Четыре часа спустя он и Эйвери пообедали сэндвичами. Остальное время до посадки Эйвери снова работала и убрала документы в портфель лишь после того, как на табло опять загорелась надпись с просьбой пристегнуть ремни.
Пока Эйвери так старательно игнорировала Джейка, тот размышлял над тем, что скажет матери, чтобы избежать бурной сцены. Эту задачу необходимо было решить в первую очередь.
Самолет приземлился в Париже в одиннадцать вечера. В Нью-Йорке в это время было только пять часов. Сев в лимузин, ожидавший у трапа, Эйвери спросила Джейка, сколько времени займет дорога в гостиницу.
– Сорок минут, – довольно неприветливо ответил он.
«Похоже, Джейк обиделся на меня», – подумала Эйвери.
Он молчал всю дорогу, но так было даже лучше. Эйвери смотрела в окно. В уже наступивших сумерках невозможно было разглядеть что-нибудь, кроме бесконечных полей, которые чуть позже сменились группками домов, а затем городскими предместьями.
Эйвери прежде никогда не бывала в Европе, тем более в Париже, и сейчас с восхищением разглядывала проплывающие мимо в свете уличных фонарей старинные кирпичные и каменные здания. Выстроившиеся в проспекты, они напоминали светских дам, ставших в ряд, чтобы станцевать на балу. Эйфелева башня была ярко освещена, словно маяк. Лунный свет сверкал в водах Сены.
Наконец лимузин остановился перед входом в гостиницу высотой в пять этажей, выстроенную из старинного красного кирпича, с белыми колоннами, белыми ставнями и медными лампами по бокам от вращающейся двери.
Взяв Эйвери под локоть, Джейк провел ее в вестибюль, отделанный в черных, золотых и белых тонах. Портье за регистрационной стойкой приветливо кивнул и на идеальном английском произнес:
– Добрый вечер, мистер Маккаллан. – Он кивнул Эйвери: – Мадемуазель. – Портье протянул Джейку электронную карту-ключ. – Мы оставили за вами ваш любимый номер.
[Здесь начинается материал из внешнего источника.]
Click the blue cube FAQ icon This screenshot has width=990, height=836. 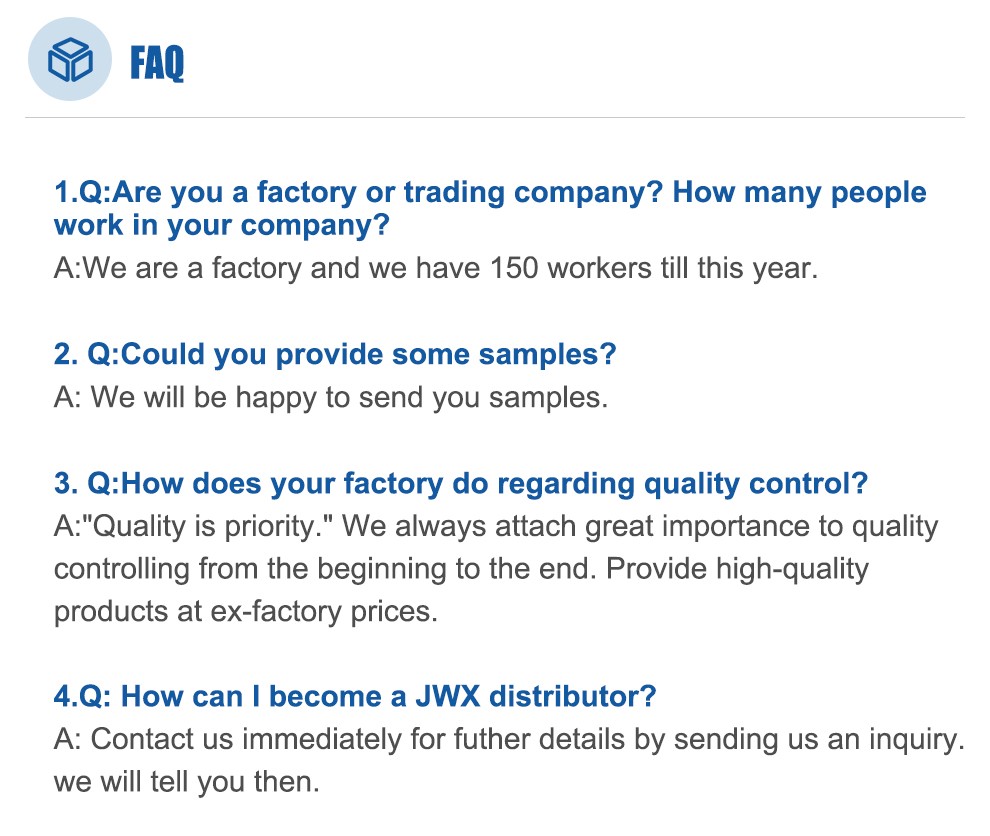pyautogui.click(x=70, y=62)
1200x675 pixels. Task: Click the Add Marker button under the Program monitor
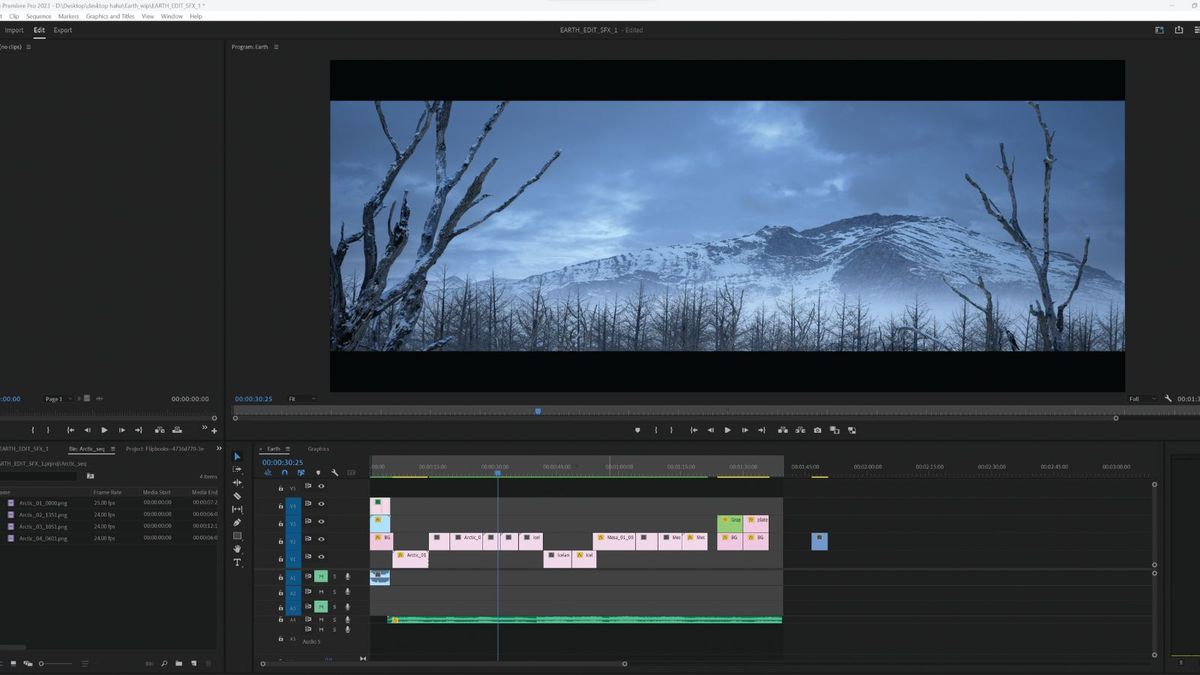pyautogui.click(x=637, y=429)
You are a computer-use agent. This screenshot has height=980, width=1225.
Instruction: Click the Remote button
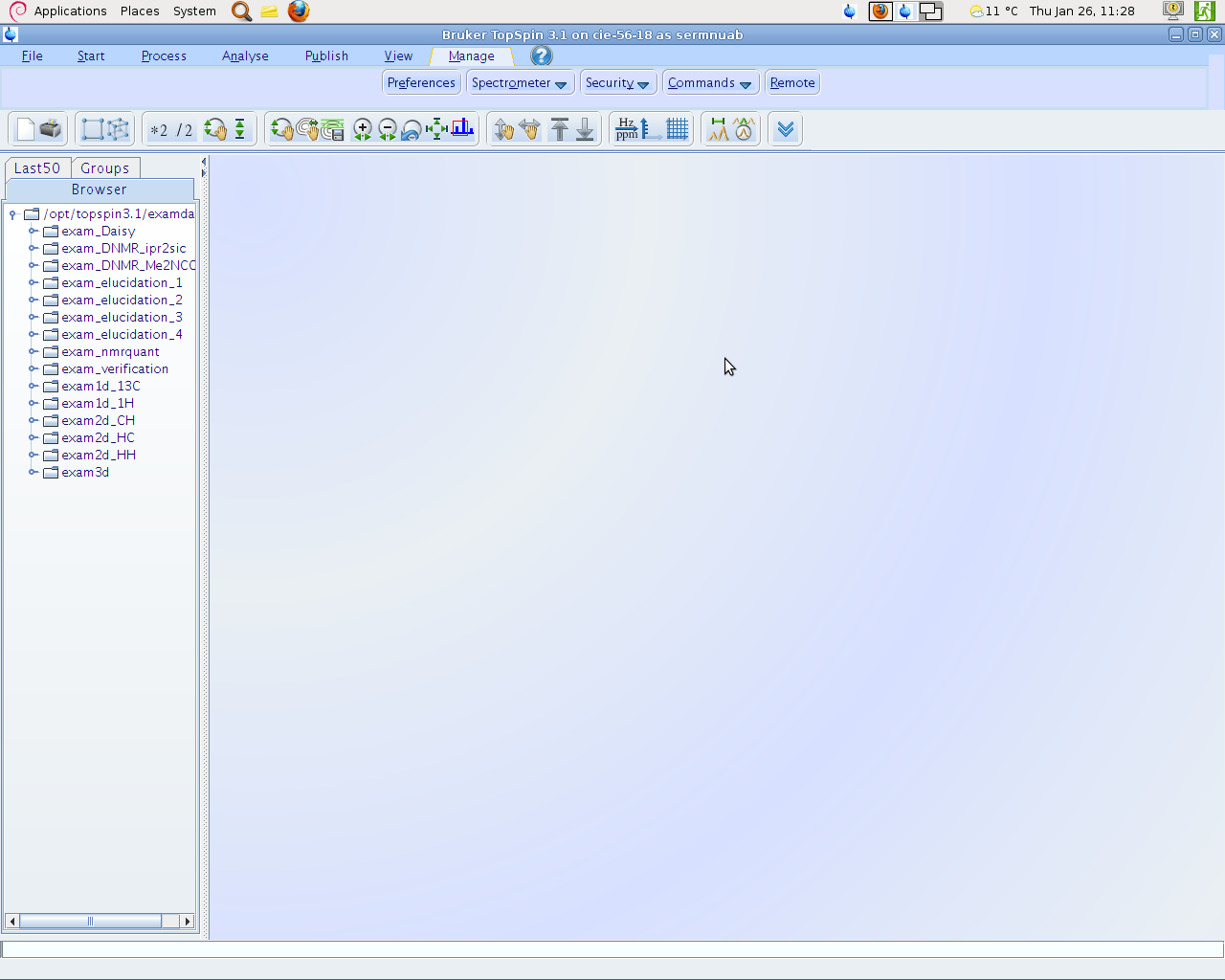792,83
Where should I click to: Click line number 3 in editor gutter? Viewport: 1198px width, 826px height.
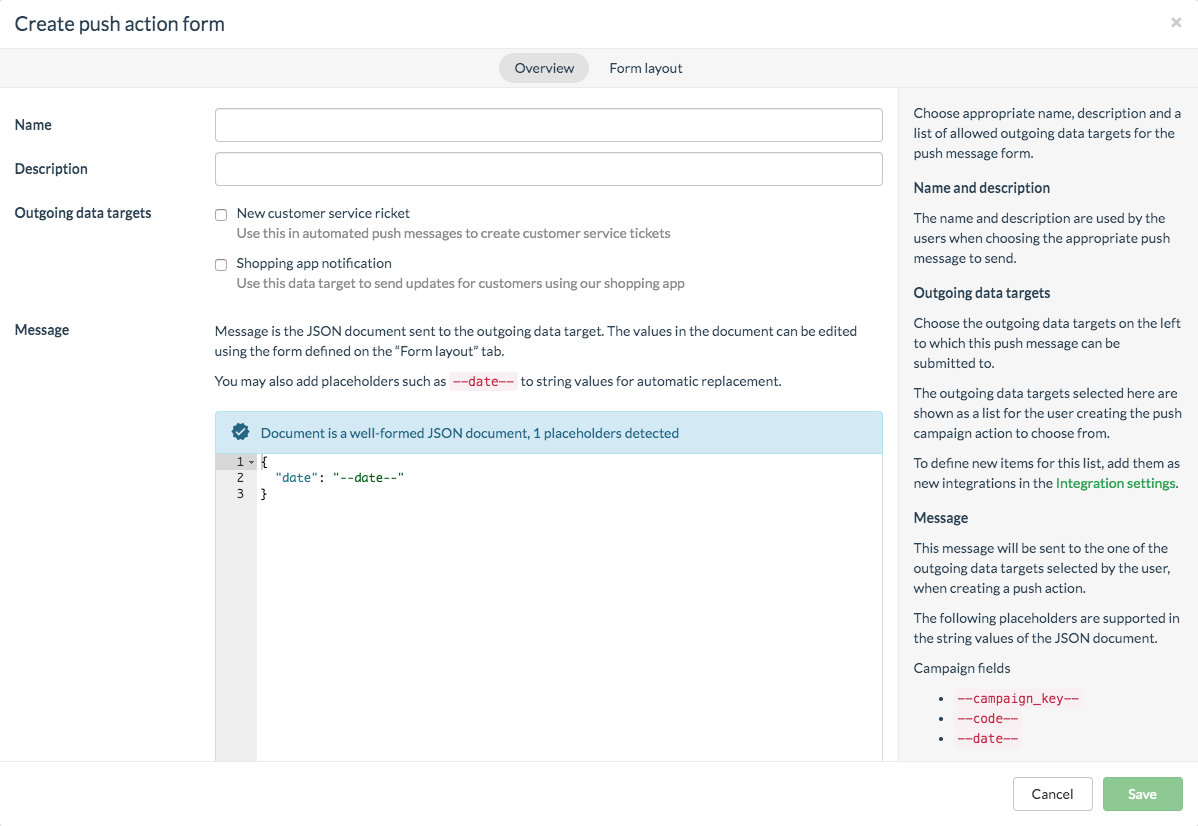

– Благодарю вас. – Джейк положил ключ в карман. – Попросите консьержа позвонить в «Бристоль» и сообщить моей матери, что мы благополучно прилетели.
– Будет сделано.
Радость Эйвери от пребывания в Париже разом погасла, едва она вспомнила, что прилетела сюда для разговора с матерью Джейка. Эйвери обвела глазами роскошный вестибюль, и ей внезапно показалось, что его интерьер чем-то напоминает Морин Маккаллан: необычный, изящный и очень богатый.
Эйвери встревоженно подумала: «Как я собираюсь бороться с этой семьей в суде за своего ребенка, если даже мой отец не смог отстоять свою невиновность при помощи общественного адвоката? Придется нанимать дорогостоящего юриста. Я, конечно, и сама юрист, но не зря говорят, что у человека, который решил сам себя защищать в суде, клиент – дурак. Джейк наверняка явится в суд с целым взводом адвокатов. Как только вернусь в Нью-Йорк, обязательно найму хорошего юриста».